The next example shows how complexity can arise accidentally from simple causes.
Second example: Complex statistical effects arising by accident; humans involved
An important concept in statistics is the distribution of the data being analysed.
One common distribution, for instance, is the Gaussian distribution; a well-known version of this is known as the bell curve. In the Gaussian distribution most of the data cluster in the middle around the average value, with some of the data a bit above or below the average, and a small amount of data being more distant from the average; overall, this forms a shape similar to a bell, if you plot it as a bar chart.
There are a lot of other types of distribution. Here are some examples, from a Google image search for statistical distribution.
One of the interesting things about the Voynich Manuscript is that if you plot the lengths of the words in it as a bar chart, you get a symmetrical distribution similar to a bell curve, known as a binomial distribution. This concept wasn’t known until centuries after the likely date when the Voynich Manuscript was created, some time in the fifteenth or sixteenth century.
This has often been viewed as proof that the Voynich Manuscript couldn’t have been created as a meaningless gibberish hoax, on the grounds that nobody at that time would have had the knowledge needed to produce this distribution.
The reality is very different. This distribution could very easily arise as a completely accidental and un-noticed side-effect of producing a meaningless hoax. Here’s how that could happen.
There’s a strong case for the manuscript having been produced as a meaningless hoax by combining meaningless gibberish syllables.

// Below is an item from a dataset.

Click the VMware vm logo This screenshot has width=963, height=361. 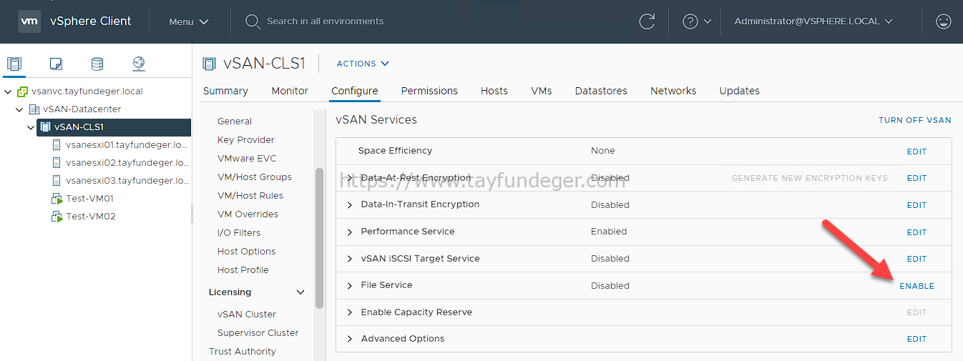click(x=29, y=21)
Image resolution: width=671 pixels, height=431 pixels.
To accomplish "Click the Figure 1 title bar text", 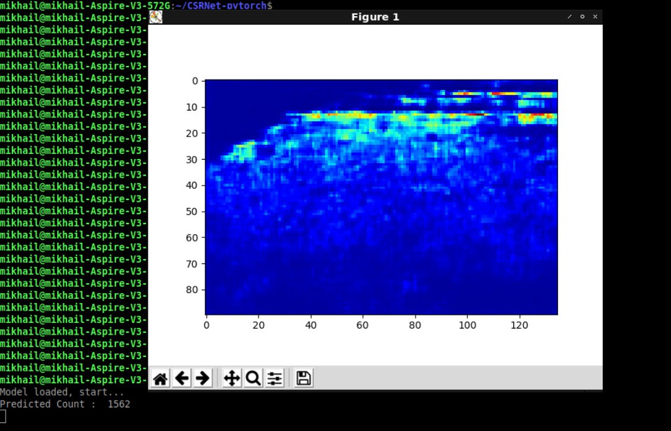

If you were a hoaxer, how might you produce a set of these syllables?
One thing you’d probably want to do is use the structure that you see in many real languages, where many words consist of a prefix, a root and a suffix – for example un or re as prefixes in English, walk or read as roots, and ed or ing as suffixes.
Another thing you’d want to mimic is that words vary a fair amount in length, such as the variation from a to antidisestablishmentarianism in English. There are various ways that you could do that. One simple way is to vary the syllable length. Here’s a simple example of how you could do that for gibberish syllables, if you’re a tidy-minded sort of person, with a short, a medium and a long syllable for prefixes, roots and suffixes. For simplicity, I’ve only shown one example for each.
If you now combine these randomly in the strict sense of the word*, you’ll get a variety of word lengths. The shortest will be oky, with three letters; the longest will be olokeeldy, with nine letters. Most words will be somewhere in between; a few shortish ones, such as okey or olky, a few longish ones such as olokedy or okeedy, but most in the middle, such as okeey or oloky or olkedy.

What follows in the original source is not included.